= Material provided =

____________________

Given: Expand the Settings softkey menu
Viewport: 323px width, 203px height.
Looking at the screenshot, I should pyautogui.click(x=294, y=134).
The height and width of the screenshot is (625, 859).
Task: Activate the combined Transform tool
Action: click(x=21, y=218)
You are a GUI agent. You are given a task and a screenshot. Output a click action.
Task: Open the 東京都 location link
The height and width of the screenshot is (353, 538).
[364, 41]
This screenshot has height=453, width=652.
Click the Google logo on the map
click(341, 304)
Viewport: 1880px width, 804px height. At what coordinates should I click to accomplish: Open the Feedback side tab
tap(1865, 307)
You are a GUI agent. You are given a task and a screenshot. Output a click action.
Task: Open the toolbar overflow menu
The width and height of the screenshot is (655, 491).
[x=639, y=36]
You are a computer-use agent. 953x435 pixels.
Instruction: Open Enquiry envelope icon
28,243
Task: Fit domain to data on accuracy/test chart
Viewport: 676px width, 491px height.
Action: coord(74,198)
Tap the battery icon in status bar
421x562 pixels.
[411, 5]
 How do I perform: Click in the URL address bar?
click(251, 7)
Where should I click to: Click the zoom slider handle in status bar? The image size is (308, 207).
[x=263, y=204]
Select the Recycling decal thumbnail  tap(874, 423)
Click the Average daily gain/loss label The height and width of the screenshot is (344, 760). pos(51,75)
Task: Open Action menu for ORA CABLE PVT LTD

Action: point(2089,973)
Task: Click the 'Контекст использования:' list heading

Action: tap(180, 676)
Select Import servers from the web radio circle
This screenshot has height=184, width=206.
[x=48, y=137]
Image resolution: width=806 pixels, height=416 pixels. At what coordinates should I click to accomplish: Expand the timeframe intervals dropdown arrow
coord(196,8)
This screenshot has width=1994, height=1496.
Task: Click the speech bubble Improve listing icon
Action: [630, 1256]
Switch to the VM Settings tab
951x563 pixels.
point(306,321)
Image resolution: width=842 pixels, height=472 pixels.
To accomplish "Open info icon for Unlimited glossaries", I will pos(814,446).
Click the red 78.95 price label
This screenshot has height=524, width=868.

____________________

= Exercise =
Set down the items from the line containing "This screenshot has height=453, width=652." through the end of the items, repeating each line exactly.

= Worked solution =
This screenshot has height=453, width=652.
Click the Google logo on the map
click(341, 304)
Viewport: 1880px width, 804px height. At what coordinates should I click to accomplish: Open the Feedback side tab
tap(1865, 307)
You are a GUI agent. You are given a task and a screenshot. Output a click action.
Task: Open the toolbar overflow menu
The width and height of the screenshot is (655, 491).
[x=639, y=36]
You are a computer-use agent. 953x435 pixels.
Instruction: Open Enquiry envelope icon
28,243
Task: Fit domain to data on accuracy/test chart
Viewport: 676px width, 491px height.
Action: coord(74,198)
Tap the battery icon in status bar
421x562 pixels.
[411, 5]
 How do I perform: Click in the URL address bar?
click(251, 7)
Where should I click to: Click the zoom slider handle in status bar? The image size is (308, 207).
[x=263, y=204]
Select the Recycling decal thumbnail  tap(874, 423)
Click the Average daily gain/loss label The height and width of the screenshot is (344, 760). pos(51,75)
Task: Open Action menu for ORA CABLE PVT LTD

Action: point(2089,973)
Task: Click the 'Контекст использования:' list heading

Action: tap(180, 676)
Select Import servers from the web radio circle
This screenshot has height=184, width=206.
[x=48, y=137]
Image resolution: width=806 pixels, height=416 pixels. At what coordinates should I click to accomplish: Expand the timeframe intervals dropdown arrow
coord(196,8)
This screenshot has width=1994, height=1496.
Task: Click the speech bubble Improve listing icon
Action: [630, 1256]
Switch to the VM Settings tab
951x563 pixels.
point(306,321)
Image resolution: width=842 pixels, height=472 pixels.
To accomplish "Open info icon for Unlimited glossaries", I will pos(814,446).
Click the red 78.95 price label
This screenshot has height=524, width=868.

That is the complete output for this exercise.